October 30, 2018
On any given Sunday at Hmong Christian Alliance Church in Winder, Georgia, Dr. Shahlahng Herr is found preaching to his congregation in two languages—Hmong and English—at the same time. A doctoral graduate of Anderson University, Herr has an unconventional way of preaching and a story that exudes God’s faithfulness.
“I want to be able to present the Gospel in a way people can understand and open their eyes to Scripture through preaching,” Herr said. “Preaching is one of the gifts God gave me.”
Herr realizes his gifts in his role as pastor of Hmong Christian Alliance Church, a congregation made up of Hmong immigrants in the Atlanta area. Herr’s ability to clearly communicate to his church is influenced by his heritage and his experiences.
Herr’s story begins in Laos of Southeast Asia, where he was born. As part of the Hmong people group in Laos, Herr’s childhood was marked by the effects of war.

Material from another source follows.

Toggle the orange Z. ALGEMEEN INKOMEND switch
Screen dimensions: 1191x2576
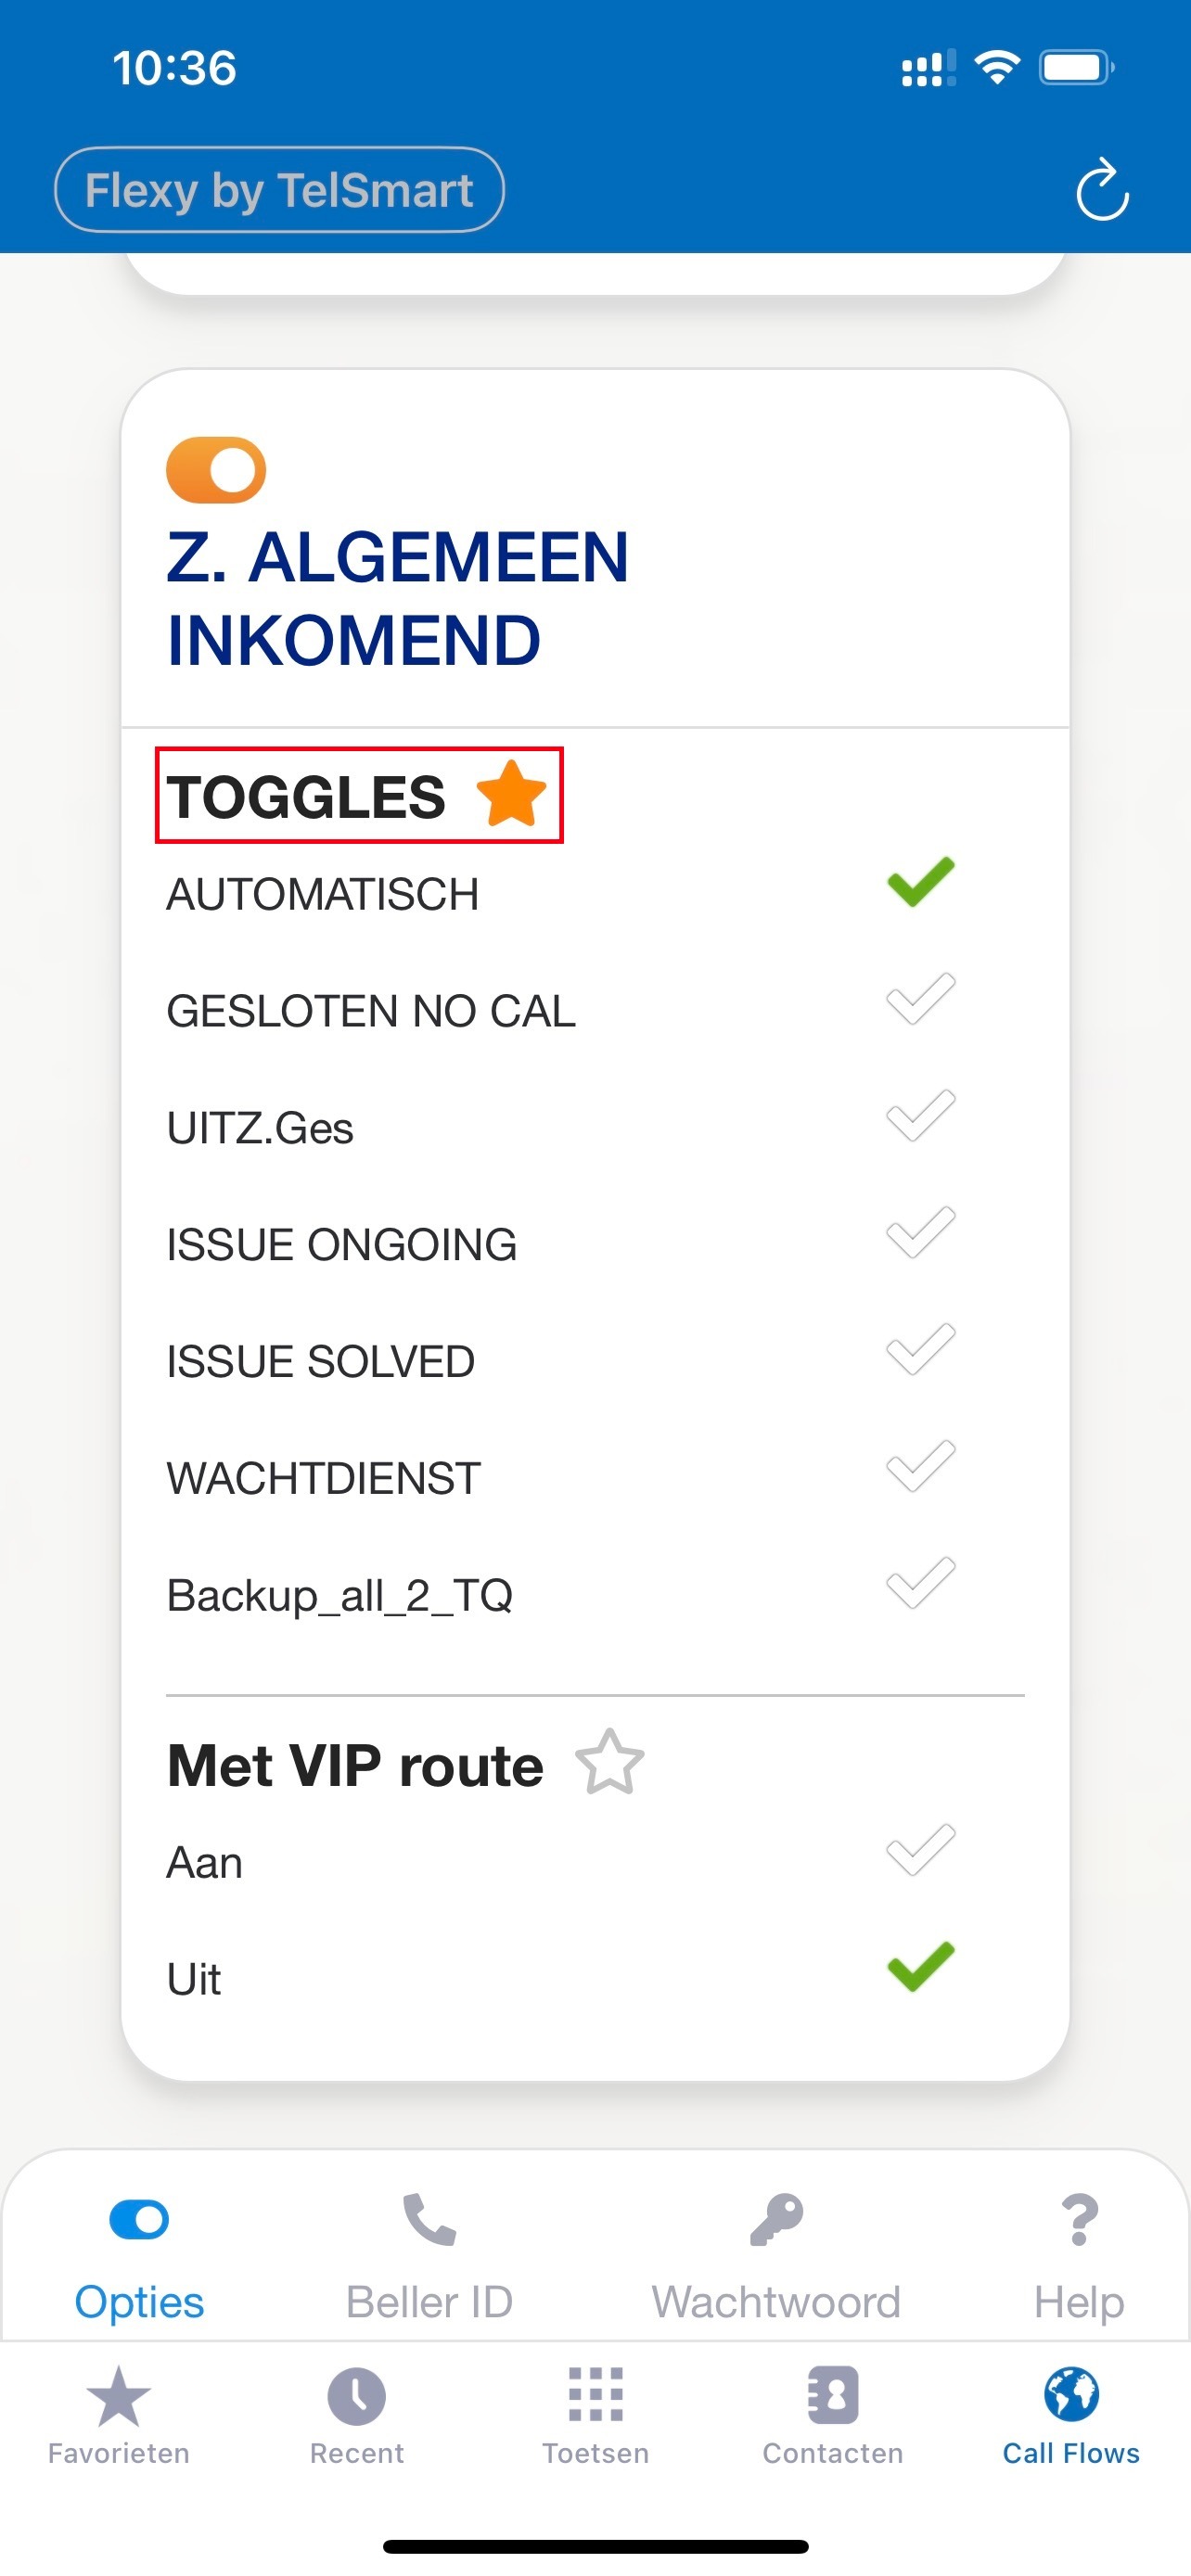[216, 470]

After fighting for the American military in the Vietnam War, the United States government evacuated the Hmong, first to Thailand and then to the U.S. when the war ended, Herr said. Consequently, he and his family moved from Laos to Thailand before settling in Wisconsin in 1980, when he was about 10-years old.
Though conflict and displacement caused by the war resulted in an unsettled childhood, it served as his path to ministry. Herr’s native culture is now formative in his ministry, providing him a basis for relating to his congregation of Hmong people.
By the time Herr began his college education, he knew God had called him to ministry. Planning to become a missionary, he enrolled at Crown College in Minnesota, a school affiliated with the Christian and Missionary Alliance. After his graduation, he served a local congregation for a couple of years before entering the mission field.
Somewhere along the way, his passion changed to preaching. Herr shifted his plans and committed to serving the local church.
When speaking about his vocation, his words are filled with zeal, and his joyful spirit reflects his dedication to his calling. His love for sharing the Gospel urges him to continually learn how to better communicate his message.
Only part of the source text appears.